_Supplied entries:_
★ ★ ★
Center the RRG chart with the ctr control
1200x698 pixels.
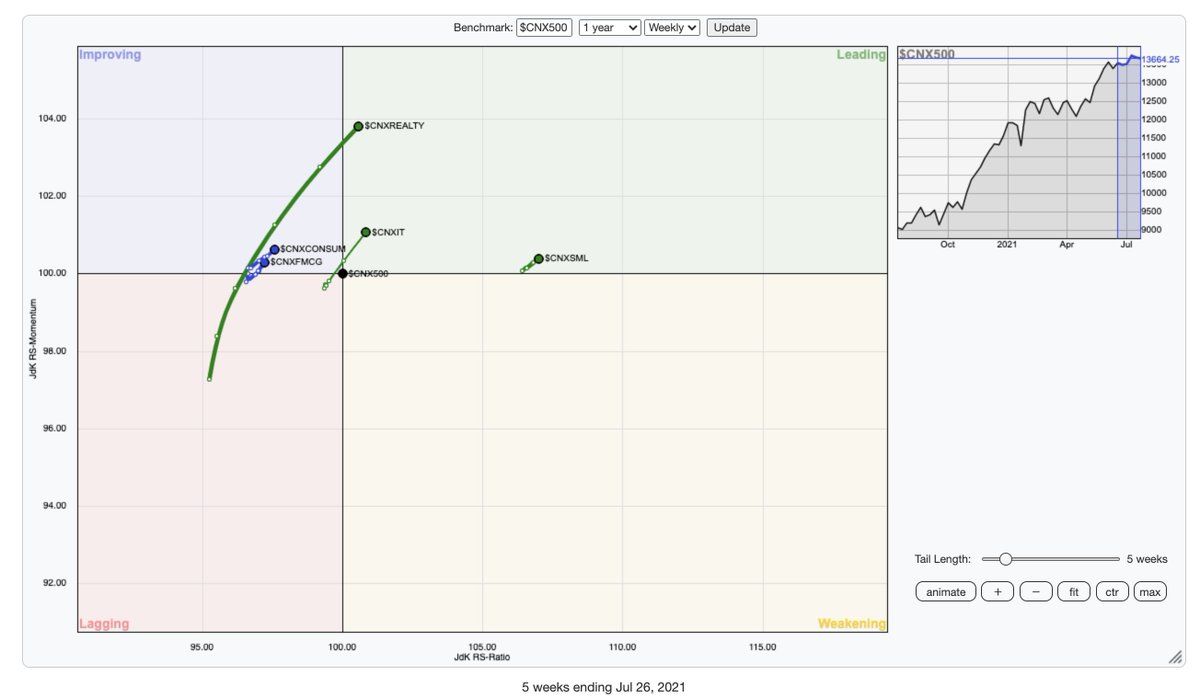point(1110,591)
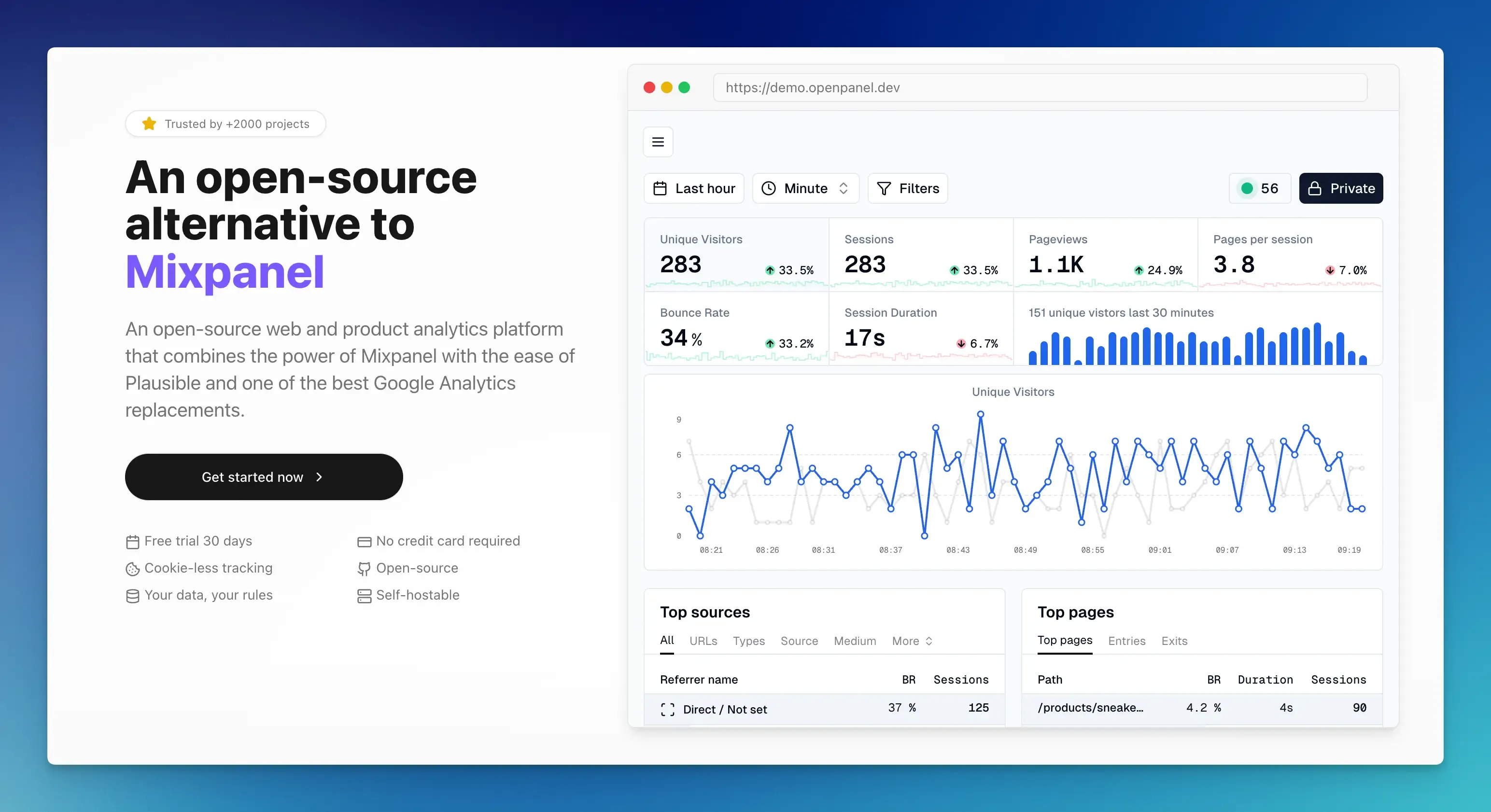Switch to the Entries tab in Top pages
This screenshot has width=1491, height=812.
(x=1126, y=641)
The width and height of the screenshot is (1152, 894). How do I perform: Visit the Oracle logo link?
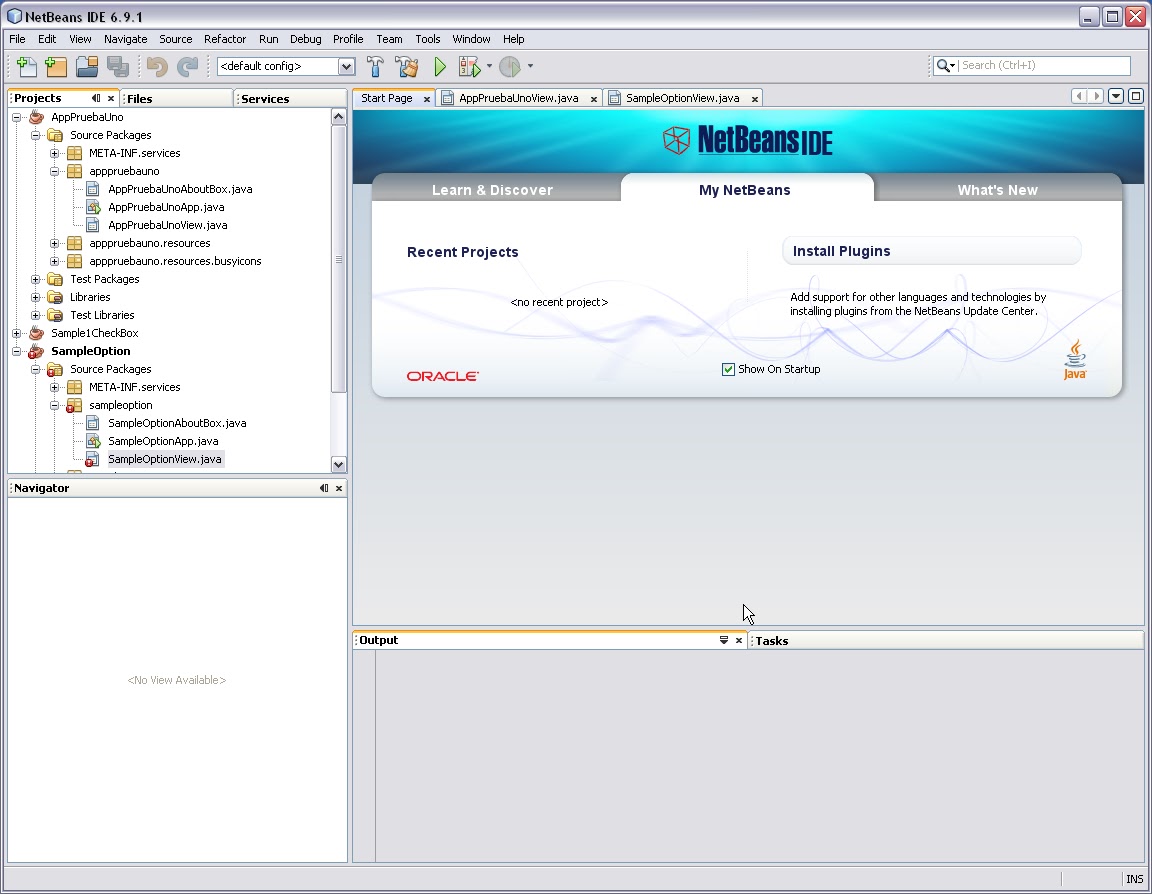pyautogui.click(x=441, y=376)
★ ★ ★
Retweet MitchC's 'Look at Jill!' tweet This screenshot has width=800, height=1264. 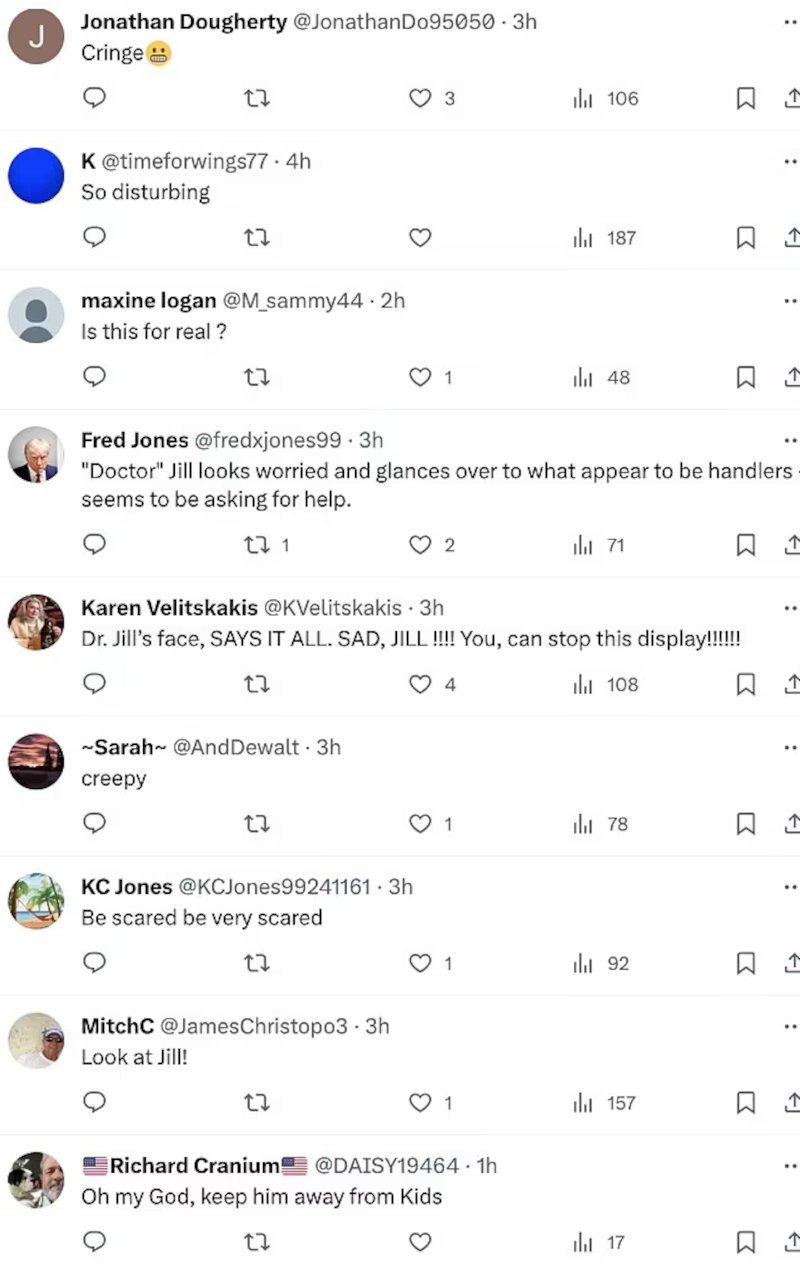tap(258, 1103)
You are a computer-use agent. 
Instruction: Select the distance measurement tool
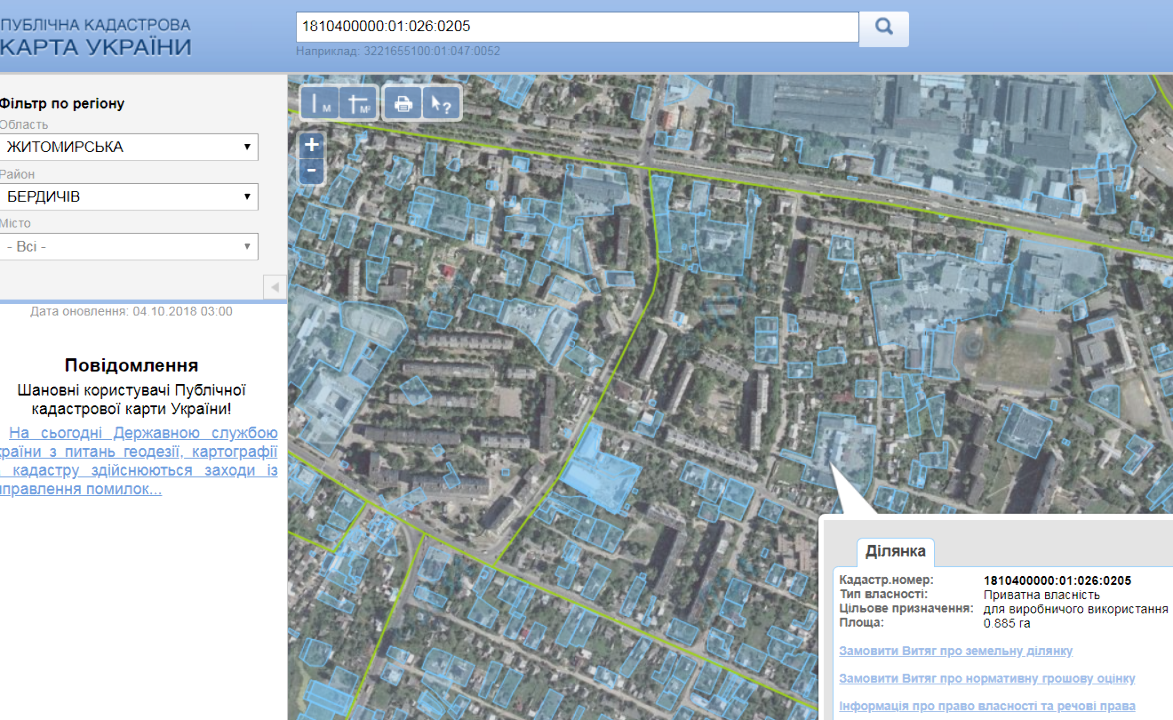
★ ★ ★
Rewrite the rows from the line containing "The width and" through the line containing "pyautogui.click(x=441, y=376)", inclusive, with "Visit" changed to "Open" and everything else left as it is. Leave out the pictures.

The width and height of the screenshot is (1152, 894). How do I perform: Open the Oracle logo link?
pyautogui.click(x=441, y=376)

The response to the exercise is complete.